### TASK REQUIREMENTS:
Please repeat the data below exactly, with the pictures removed.

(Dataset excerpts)
********
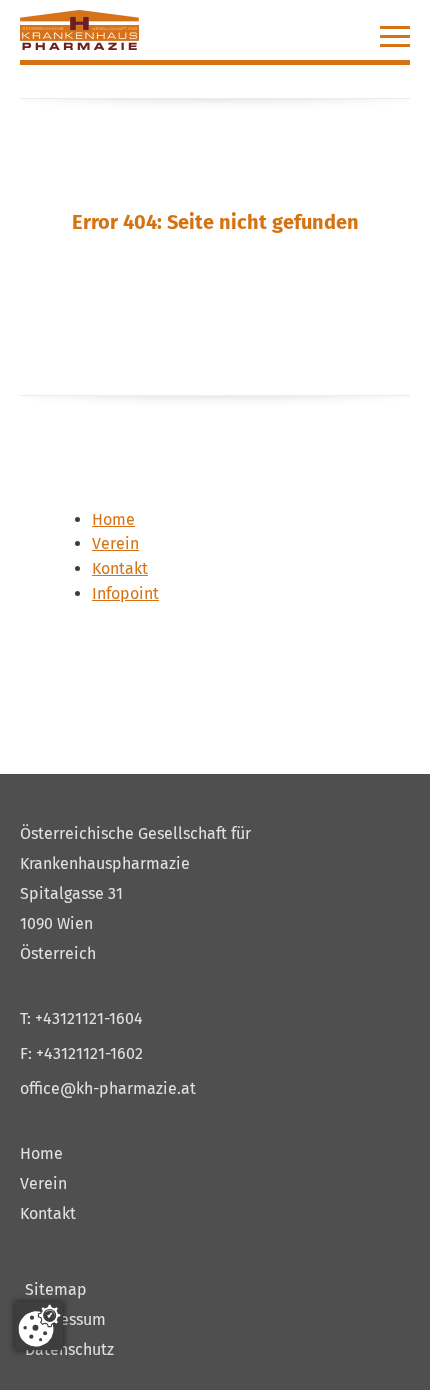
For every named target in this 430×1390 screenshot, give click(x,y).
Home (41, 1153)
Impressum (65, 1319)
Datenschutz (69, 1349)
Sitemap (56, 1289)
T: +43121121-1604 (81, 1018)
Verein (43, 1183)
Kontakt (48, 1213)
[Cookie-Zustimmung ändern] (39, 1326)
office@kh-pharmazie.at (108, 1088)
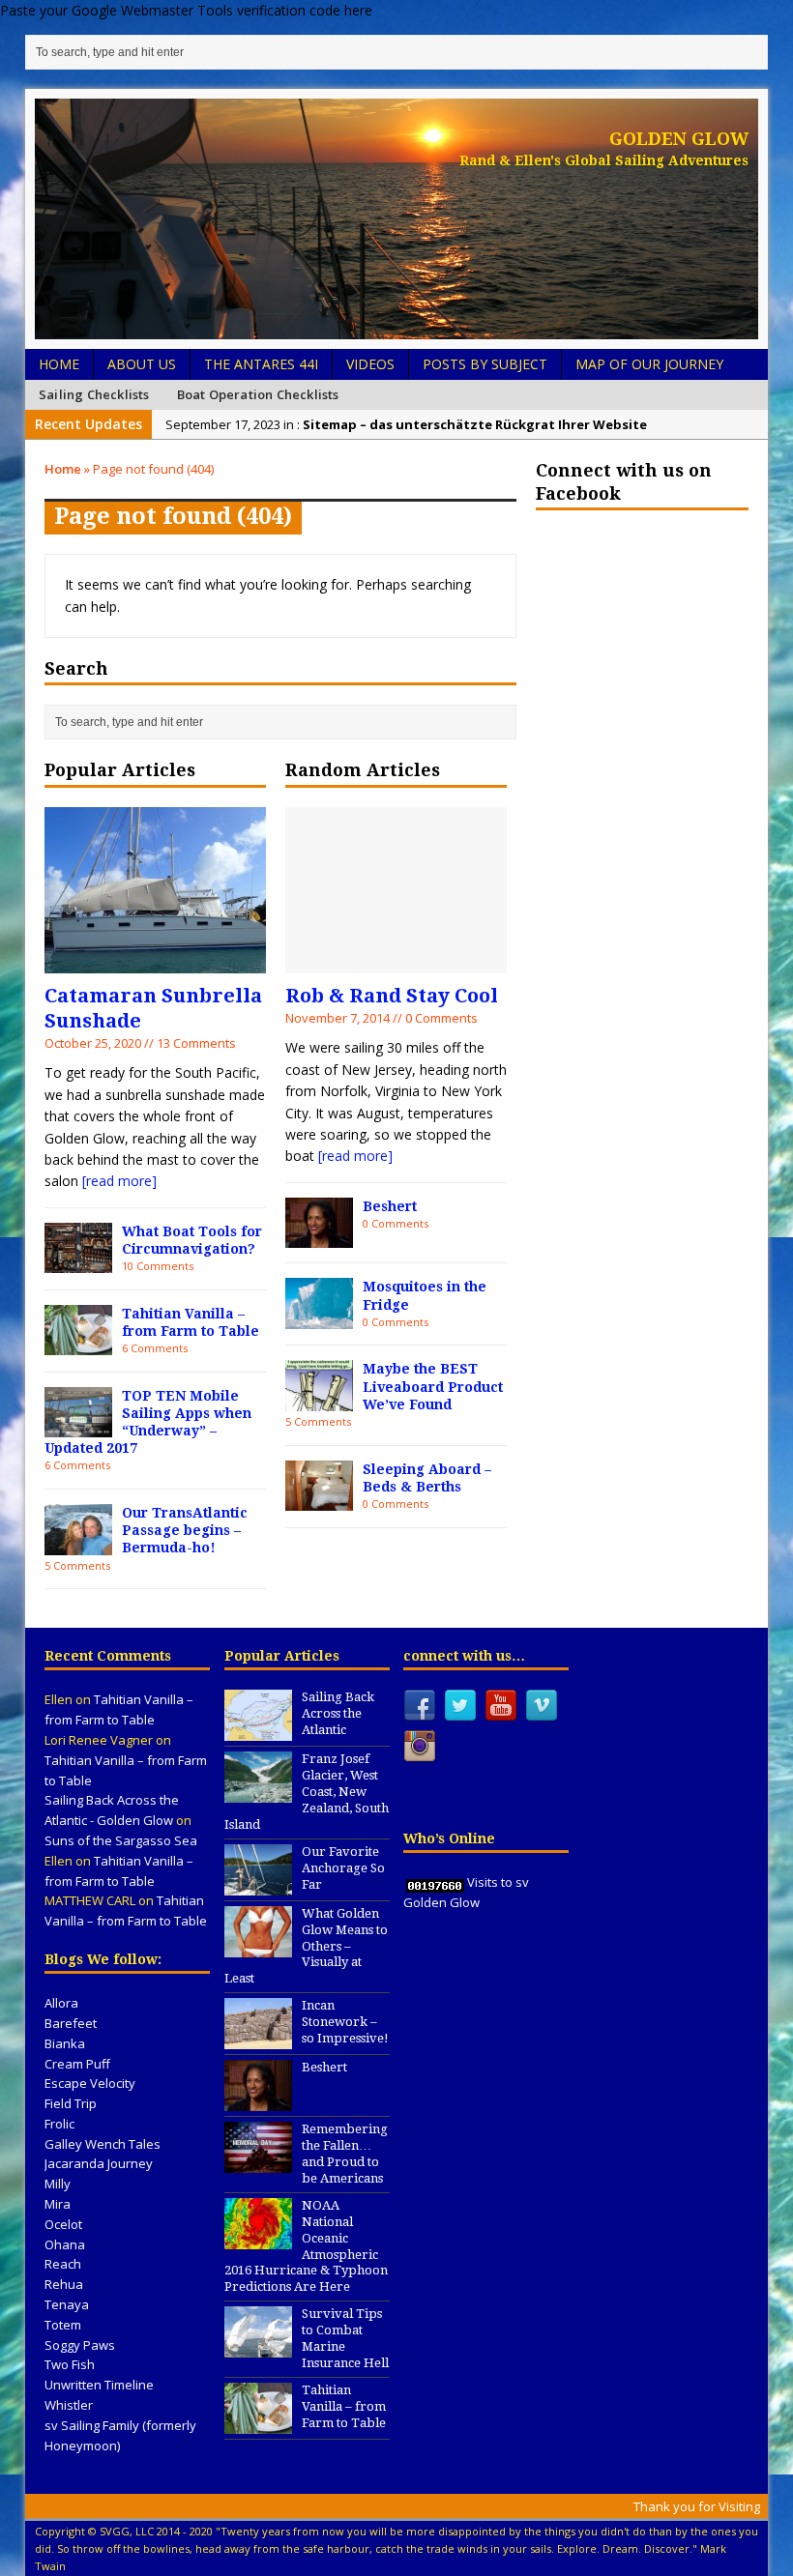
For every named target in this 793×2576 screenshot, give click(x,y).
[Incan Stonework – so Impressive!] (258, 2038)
********
### ANSWER TO THIS PROBLEM:
For every named target in this 430×1390 screenshot, give click(x,y).
Home (41, 1153)
Impressum (65, 1319)
Datenschutz (69, 1349)
Sitemap (56, 1289)
T: +43121121-1604 (81, 1018)
Verein (43, 1183)
Kontakt (48, 1213)
[Cookie-Zustimmung ändern] (39, 1326)
office@kh-pharmazie.at (108, 1088)
For every named target in this 793×2576 screenshot, give click(x,y).
[Incan Stonework – so Impressive!] (258, 2038)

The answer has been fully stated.